See, you got Hornsquabbled.. there a simple catfish...


which amazes me.. cause most folks round here hate em so much they just slaughter em.. with that thought that there poiseness.. and waste em.
there fun to catch , not a glamorous species, but an important one.
they should be released or eaten... 
I like em alot more then freshwater catfish!


----------



## emanuel

The sailcats are better to eat than the hardhead you have there, from what I've heard. Then again, I have never eaten catfish in my life so I couldn't tell you which one tastes better.


----------



## eaglesfanguy

Ive eaten both side by side . and i like the hardhead better.. mainly because the flesh is more firm, the sailcats seems a little mushy.. plus ive seen alot of worms in sails.. never in a hardhead.


----------



## mwhuffman

emanuel said:


> The sailcats are better to eat than the hardhead you have there, from what I've heard.



In my experience, hardheads are not good to eat.

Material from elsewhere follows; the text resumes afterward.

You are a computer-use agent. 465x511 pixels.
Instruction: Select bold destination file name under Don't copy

I've caught freshwater cats for years and enjoyed eating them, so imagine my delight when I found the ocean was full of catfish which looked just like channel cats back home. After catching a nice mess of said saltwater cats, I cleaned 'em and prepared them just like I do the freshies. Everyone of those hardheads tasted like shite. I've heard the gafftops taste better, but I don't have the stomach to try that experiment again. As for the getting stuck with the spines, rub some of the slime off the fish's body on the puncture wound. It has a pain-killing component of some kind and will ease the pain somewhat. If you're allergic, that's another story. My brother got stuck in the finger and his hand swelled so badly, they had to cut off his wedding ring in the ER. He was very sick with a fever for a day or two.


----------



## emanuel

I know people who keep sailcats every chance they get. I'll eat one if they cook it for me.


----------